[Available data]
BEGIN

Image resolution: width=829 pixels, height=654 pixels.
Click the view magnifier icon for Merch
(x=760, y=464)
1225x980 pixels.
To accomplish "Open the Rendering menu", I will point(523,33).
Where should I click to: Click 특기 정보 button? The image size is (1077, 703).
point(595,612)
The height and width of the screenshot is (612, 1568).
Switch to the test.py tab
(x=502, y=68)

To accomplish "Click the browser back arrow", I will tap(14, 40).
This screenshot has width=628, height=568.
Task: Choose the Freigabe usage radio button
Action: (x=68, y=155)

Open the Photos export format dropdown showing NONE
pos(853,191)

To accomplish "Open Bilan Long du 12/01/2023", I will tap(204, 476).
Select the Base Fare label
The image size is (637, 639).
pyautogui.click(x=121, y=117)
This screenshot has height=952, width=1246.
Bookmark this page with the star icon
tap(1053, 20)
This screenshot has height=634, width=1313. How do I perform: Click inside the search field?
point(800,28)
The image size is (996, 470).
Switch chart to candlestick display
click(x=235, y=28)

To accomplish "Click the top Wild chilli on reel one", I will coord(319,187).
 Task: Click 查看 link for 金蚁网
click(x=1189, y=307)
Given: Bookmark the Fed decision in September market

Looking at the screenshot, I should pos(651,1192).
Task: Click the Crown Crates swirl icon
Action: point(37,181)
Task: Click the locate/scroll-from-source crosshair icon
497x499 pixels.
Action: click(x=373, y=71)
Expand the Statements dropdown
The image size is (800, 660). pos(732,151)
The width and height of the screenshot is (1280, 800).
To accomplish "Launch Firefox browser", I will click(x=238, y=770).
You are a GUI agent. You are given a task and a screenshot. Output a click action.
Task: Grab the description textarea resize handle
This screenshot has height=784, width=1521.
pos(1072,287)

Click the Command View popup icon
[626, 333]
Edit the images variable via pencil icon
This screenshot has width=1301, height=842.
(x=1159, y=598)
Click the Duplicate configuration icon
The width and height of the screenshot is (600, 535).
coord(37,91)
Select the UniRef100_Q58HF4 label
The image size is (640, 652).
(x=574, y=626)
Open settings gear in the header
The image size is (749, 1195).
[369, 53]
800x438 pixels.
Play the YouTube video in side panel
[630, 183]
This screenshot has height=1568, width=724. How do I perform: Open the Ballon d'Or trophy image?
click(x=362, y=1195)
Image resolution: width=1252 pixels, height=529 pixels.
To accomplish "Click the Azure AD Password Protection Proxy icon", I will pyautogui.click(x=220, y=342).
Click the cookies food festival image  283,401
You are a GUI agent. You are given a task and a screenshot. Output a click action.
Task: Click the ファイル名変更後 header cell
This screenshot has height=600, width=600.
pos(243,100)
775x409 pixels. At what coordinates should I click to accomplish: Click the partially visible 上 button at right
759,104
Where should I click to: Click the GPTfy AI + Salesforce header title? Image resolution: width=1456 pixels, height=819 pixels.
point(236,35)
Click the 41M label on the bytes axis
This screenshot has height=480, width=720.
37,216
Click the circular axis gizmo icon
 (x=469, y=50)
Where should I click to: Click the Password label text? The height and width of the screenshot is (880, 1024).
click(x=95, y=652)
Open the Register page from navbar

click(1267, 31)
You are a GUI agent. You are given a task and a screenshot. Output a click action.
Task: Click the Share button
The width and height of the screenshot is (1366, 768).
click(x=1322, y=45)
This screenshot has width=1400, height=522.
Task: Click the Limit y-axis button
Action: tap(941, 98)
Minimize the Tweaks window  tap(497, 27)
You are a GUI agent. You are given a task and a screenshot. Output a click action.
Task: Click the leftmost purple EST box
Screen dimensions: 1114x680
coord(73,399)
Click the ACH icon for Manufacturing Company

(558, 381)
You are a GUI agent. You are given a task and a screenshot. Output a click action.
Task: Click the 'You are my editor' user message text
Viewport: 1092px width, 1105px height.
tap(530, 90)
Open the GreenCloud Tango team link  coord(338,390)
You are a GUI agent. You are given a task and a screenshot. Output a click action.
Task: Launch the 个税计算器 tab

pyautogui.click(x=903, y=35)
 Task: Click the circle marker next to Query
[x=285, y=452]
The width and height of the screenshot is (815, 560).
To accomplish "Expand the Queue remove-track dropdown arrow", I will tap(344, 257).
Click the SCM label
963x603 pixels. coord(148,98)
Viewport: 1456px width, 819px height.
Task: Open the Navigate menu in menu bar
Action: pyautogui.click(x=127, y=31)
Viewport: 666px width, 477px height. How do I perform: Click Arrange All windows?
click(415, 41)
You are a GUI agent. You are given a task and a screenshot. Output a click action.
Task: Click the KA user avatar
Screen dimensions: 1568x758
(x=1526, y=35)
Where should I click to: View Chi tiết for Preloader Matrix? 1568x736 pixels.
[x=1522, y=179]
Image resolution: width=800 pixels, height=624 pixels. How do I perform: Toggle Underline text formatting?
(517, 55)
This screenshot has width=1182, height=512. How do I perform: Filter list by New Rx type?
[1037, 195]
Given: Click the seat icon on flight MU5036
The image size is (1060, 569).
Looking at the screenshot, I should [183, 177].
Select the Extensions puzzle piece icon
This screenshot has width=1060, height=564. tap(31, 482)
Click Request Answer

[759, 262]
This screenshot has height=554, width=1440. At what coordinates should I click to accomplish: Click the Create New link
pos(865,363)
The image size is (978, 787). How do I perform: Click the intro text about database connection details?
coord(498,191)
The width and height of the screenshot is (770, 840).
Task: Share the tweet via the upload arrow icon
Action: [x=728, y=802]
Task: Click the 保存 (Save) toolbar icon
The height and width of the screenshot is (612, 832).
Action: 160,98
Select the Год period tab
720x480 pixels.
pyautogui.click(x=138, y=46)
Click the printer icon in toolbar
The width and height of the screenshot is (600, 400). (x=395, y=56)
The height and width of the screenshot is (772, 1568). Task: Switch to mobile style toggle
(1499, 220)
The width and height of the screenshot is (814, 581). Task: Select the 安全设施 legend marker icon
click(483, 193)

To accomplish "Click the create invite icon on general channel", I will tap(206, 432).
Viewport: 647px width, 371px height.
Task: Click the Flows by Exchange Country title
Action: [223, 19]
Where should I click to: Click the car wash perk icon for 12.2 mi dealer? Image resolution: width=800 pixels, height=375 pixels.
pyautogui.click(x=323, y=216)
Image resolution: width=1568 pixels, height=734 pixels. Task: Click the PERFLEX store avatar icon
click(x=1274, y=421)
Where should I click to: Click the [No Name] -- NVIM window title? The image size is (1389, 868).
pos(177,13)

END

[Task instructions] List all lines from the entries that include the word "user".

[Response area]
Task: Click the 'You are my editor' user message text
Task: Click the KA user avatar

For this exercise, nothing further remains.